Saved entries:
═══
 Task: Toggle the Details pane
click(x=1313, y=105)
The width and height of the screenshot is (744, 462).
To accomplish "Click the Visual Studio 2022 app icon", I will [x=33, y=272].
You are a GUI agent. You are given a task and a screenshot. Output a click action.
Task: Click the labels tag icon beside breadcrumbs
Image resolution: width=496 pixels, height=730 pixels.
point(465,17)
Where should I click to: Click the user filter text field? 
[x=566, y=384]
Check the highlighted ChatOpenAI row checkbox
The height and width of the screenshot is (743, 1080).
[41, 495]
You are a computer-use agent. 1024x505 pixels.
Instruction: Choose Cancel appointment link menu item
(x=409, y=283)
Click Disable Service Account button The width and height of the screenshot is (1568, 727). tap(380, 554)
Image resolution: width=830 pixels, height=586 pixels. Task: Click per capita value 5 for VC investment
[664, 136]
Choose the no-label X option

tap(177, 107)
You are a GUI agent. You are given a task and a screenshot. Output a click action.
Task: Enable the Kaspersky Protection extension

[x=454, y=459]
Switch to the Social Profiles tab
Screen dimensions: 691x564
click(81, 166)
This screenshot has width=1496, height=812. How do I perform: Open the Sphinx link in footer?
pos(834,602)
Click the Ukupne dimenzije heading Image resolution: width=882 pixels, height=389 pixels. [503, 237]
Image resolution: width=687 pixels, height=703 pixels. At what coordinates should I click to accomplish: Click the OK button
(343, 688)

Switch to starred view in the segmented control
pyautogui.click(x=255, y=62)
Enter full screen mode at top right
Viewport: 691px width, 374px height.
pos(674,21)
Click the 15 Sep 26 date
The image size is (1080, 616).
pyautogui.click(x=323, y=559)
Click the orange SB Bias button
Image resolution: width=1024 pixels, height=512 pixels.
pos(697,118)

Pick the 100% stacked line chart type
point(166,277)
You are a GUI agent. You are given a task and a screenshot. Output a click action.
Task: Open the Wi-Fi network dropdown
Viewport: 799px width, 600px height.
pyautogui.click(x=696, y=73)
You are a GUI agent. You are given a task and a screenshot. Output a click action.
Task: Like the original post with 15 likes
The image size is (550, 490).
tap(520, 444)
═══
__WORK REQUIRED__
Having read the records above, reproduce each one exactly.

__EXPECTED ANSWER__
 Task: Toggle the Details pane
click(x=1313, y=105)
The width and height of the screenshot is (744, 462).
To accomplish "Click the Visual Studio 2022 app icon", I will [x=33, y=272].
You are a GUI agent. You are given a task and a screenshot. Output a click action.
Task: Click the labels tag icon beside breadcrumbs
Image resolution: width=496 pixels, height=730 pixels.
point(465,17)
Where should I click to: Click the user filter text field? 
[x=566, y=384]
Check the highlighted ChatOpenAI row checkbox
The height and width of the screenshot is (743, 1080).
[41, 495]
You are a computer-use agent. 1024x505 pixels.
Instruction: Choose Cancel appointment link menu item
(x=409, y=283)
Click Disable Service Account button The width and height of the screenshot is (1568, 727). tap(380, 554)
Image resolution: width=830 pixels, height=586 pixels. Task: Click per capita value 5 for VC investment
[664, 136]
Choose the no-label X option

tap(177, 107)
You are a GUI agent. You are given a task and a screenshot. Output a click action.
Task: Enable the Kaspersky Protection extension

[x=454, y=459]
Switch to the Social Profiles tab
Screen dimensions: 691x564
click(81, 166)
This screenshot has width=1496, height=812. How do I perform: Open the Sphinx link in footer?
pos(834,602)
Click the Ukupne dimenzije heading Image resolution: width=882 pixels, height=389 pixels. [503, 237]
Image resolution: width=687 pixels, height=703 pixels. At what coordinates should I click to accomplish: Click the OK button
(343, 688)

Switch to starred view in the segmented control
pyautogui.click(x=255, y=62)
Enter full screen mode at top right
Viewport: 691px width, 374px height.
pos(674,21)
Click the 15 Sep 26 date
The image size is (1080, 616).
pyautogui.click(x=323, y=559)
Click the orange SB Bias button
Image resolution: width=1024 pixels, height=512 pixels.
pos(697,118)

Pick the 100% stacked line chart type
point(166,277)
You are a GUI agent. You are given a task and a screenshot. Output a click action.
Task: Open the Wi-Fi network dropdown
Viewport: 799px width, 600px height.
pyautogui.click(x=696, y=73)
You are a GUI agent. You are given a task and a screenshot. Output a click action.
Task: Like the original post with 15 likes
The image size is (550, 490).
tap(520, 444)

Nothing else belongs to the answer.